The question is: why should we bother? Tall buildings have intrinsically bad volume to crossection ratio, by definition. Both the static and the infrastructure is vulnerable, so the efforts would be far better spent by decentralizing the society. Monkeys want to see monkeys, fine. We have video projectors and AR avatars for that, and last time I looked most of the fiber was idle.
* Let the builders pay _all_ costs for a structure; taxpayers should not "bail out" either the insurance industry or the builders (or the airlines, on a different note) * If companies and their workers wish to spend 20 minutes riding the series of elevators to the upper floors, cool. (I expect many won't: I saw many people saying they hated working in the WTC...I expect this sentiment will be magnified 100-fold.

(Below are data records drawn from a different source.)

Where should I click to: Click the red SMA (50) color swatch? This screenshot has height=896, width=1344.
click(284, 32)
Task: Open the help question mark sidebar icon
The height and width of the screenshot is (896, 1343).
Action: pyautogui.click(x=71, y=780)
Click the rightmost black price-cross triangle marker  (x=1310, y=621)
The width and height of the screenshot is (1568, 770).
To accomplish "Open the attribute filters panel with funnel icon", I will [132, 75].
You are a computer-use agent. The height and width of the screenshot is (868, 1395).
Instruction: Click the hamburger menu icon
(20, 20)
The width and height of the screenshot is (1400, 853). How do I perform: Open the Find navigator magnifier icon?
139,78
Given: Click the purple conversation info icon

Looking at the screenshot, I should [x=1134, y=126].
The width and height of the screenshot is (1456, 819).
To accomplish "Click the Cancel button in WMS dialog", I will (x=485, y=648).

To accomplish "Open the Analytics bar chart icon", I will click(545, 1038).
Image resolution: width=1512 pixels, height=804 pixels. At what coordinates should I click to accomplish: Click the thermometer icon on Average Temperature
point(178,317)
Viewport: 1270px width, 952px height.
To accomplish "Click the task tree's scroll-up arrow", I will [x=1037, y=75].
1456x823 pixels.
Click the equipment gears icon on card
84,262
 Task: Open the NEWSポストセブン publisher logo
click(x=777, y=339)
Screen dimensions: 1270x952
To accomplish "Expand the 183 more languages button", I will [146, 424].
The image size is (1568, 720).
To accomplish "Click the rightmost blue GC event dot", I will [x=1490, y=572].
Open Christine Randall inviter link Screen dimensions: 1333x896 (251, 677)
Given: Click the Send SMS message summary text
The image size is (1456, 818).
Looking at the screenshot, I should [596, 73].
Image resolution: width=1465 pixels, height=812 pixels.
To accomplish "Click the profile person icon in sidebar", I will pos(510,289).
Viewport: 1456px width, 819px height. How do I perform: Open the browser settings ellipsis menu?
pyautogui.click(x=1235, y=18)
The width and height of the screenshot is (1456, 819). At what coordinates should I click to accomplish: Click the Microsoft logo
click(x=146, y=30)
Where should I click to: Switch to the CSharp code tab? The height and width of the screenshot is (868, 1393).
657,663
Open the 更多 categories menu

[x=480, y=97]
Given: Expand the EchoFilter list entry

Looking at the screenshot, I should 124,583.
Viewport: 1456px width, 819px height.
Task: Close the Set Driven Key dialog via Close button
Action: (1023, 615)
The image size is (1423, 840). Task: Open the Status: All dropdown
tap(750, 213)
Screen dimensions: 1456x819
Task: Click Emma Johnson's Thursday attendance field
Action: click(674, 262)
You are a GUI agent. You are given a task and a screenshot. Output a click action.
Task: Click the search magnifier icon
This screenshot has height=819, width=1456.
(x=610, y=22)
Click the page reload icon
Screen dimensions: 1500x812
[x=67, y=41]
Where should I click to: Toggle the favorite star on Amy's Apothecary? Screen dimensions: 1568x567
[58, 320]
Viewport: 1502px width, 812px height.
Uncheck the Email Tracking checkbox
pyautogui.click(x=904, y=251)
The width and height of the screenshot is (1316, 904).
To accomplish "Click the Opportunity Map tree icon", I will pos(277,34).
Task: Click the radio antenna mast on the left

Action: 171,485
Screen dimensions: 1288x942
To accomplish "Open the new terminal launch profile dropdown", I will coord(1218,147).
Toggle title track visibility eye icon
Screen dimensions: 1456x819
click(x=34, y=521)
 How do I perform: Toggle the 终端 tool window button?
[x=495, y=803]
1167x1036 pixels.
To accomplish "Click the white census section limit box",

Some in the Empire State Building were saying on CNN that they want to get out of that building as soon as they can.) * Let the builders/owners also _insure_ their buildings fully for any damage. Had the WTC towers _tipped_ instead of pancaking, the quarter mile swath of destruction would likely have taken down a dozen other buildings. Any construction of a building tall enough to knock over other buildings needs insurance for this. * I think the notion of a "symbol" is silly. John Young called it "vainglory." I have called it Heights of Hubris. I suppose Ayn Rand would call for a national pride effort (as she supported the use of 100,000 slave lives to put an American flag on the moon). * National symbols are not usually good things. Why would libertarians or transnationalists support such things? The best response to terrorism, mayhem, and statism (many states support Osama) is not to foolish rebuilt in the name of "symbolism." Rather, it's to use knowledge wisely. Specifically, to harden and decentralize markets. * Using any coerced funding (taxes, bailouts, subsidies) to rebuld a gaudy and dangerous bauble, one that employees don't even feel comfortable working in, is not rational. In any case, let the insurers and builders do it if they want. But they'd better not use any money taken by force from others. And they'd better have insurance. And they'd better be prepared for a lukewarm response from tenants. And of course they become the Number One repeat target. Wonderful idea.